L’USINE À RÊVES
C’est dans un bâtiment industriel des années 1920 du quartier de Neukölln que le duo d’artistes Elmgreen & Dragset s’est installé. Un espace assez grand pour accueillir leurs oeuvres et leurs projets.
les remises en question d’elmgreen & dragset
Sans être choquantes, les installations d’Elmgreen & Dragset interpellent par leur humour qui subvertit les conventions de la culture traditionnelle, tout en proposant une vision assez lucide de la société. Si Han, leur jeune homme en acier inoxydable posé sur un rocher à Copenhague, imite la Petite Sirène en maniant le décalage, d’autres installations plus globales fascinent pour leur scénographie, tendance cinématographique. Les unes comme les autres racontent une histoire car, comme le disent les deux créateurs : « L’architecture intérieure a souvent été regardée de haut dans l’histoire de l’architecture ou de l’art,alors que le design d’un objet domestique révèle beaucoup de l’identité d’une personne et d’une société. Ce n’est pas que de la décoration. »

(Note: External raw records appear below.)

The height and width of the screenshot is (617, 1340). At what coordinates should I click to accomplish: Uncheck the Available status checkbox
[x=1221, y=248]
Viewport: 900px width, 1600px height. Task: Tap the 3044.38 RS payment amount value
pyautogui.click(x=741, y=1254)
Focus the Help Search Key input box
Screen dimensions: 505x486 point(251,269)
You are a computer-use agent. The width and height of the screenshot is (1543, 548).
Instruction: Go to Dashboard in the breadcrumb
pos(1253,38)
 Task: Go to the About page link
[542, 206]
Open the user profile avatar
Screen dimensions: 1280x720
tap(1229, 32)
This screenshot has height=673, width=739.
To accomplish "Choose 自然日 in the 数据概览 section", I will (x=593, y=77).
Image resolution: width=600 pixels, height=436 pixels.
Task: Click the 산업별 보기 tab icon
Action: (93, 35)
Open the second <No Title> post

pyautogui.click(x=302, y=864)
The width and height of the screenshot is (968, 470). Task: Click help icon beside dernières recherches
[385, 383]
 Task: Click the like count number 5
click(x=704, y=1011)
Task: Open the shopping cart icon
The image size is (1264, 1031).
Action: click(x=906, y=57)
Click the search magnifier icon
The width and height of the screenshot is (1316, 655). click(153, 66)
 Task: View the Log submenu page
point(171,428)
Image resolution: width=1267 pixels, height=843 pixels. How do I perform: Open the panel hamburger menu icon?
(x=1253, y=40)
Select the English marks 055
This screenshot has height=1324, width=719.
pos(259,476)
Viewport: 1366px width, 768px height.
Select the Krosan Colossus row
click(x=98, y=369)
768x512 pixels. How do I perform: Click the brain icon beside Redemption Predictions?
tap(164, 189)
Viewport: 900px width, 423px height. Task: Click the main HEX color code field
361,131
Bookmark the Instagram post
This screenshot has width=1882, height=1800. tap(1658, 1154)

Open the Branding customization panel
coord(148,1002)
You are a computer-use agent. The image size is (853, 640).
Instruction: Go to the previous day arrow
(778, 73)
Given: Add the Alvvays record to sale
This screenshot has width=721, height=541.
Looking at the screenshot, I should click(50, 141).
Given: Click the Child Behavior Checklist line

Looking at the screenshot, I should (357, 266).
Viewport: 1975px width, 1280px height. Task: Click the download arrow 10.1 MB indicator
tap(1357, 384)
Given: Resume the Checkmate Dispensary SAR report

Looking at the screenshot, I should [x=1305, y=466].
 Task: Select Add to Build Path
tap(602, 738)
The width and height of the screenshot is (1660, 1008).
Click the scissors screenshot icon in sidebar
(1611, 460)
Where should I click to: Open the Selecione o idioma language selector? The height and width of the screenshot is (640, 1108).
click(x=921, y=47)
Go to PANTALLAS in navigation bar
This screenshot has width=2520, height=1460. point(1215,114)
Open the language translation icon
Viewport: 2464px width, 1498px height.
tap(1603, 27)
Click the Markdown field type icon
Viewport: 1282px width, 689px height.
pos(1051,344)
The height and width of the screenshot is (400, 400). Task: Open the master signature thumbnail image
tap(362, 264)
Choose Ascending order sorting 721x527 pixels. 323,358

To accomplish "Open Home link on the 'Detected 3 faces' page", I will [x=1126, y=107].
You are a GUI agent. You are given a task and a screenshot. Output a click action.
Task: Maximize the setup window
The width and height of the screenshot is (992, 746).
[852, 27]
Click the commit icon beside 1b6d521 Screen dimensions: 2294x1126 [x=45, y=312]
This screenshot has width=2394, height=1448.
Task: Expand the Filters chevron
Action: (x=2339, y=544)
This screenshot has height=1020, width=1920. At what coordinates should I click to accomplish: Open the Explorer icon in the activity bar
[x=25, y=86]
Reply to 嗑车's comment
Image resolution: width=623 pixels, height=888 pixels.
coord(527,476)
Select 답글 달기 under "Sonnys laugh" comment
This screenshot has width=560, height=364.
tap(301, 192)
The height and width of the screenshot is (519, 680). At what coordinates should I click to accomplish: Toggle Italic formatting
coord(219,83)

Peu importe l’immensité de la surface, Michael Elmgreen et Ingar Dragset ne sont pas du genre à se laisser intimider par les grands espaces. Déjà en 2008, les deux artistes avaient installé une piscine avec plongeon kilométrique en plein mall de Yokohama pour la Triennale. Un an plus tard, ils investissaient le Pavillon nordique de Sverre Fehn, l’un des plus beaux de la Biennale de Venise, avec un loft en bois à faire pâlir un décorateur, mettant en scène aussi bien la Ox Chair de Hans J. Wegner que le fauteuil Ballon d’Eero Aarnio ou les chaises Tulip de Saarinen. L’année dernière encore, ils imaginaient l’appartement d’un architecte dans les galeries du textile du Victoria and Albert Museum de Londres. Ils ont donc su parfaitement quoi faire des centaines de mètres carrés de cette ancienne station de pompage d’eau berlinoise trouvée en vente sur le web, au moment d’y poser leurs valises de globe-trotters : « On est tombés amoureux de ce bâtiment. C’est incroyable le soin avec lequel pouvait être dessinée ne serait-ce qu’une construction industrielle comme celle-ci au début du XXe siècle ! »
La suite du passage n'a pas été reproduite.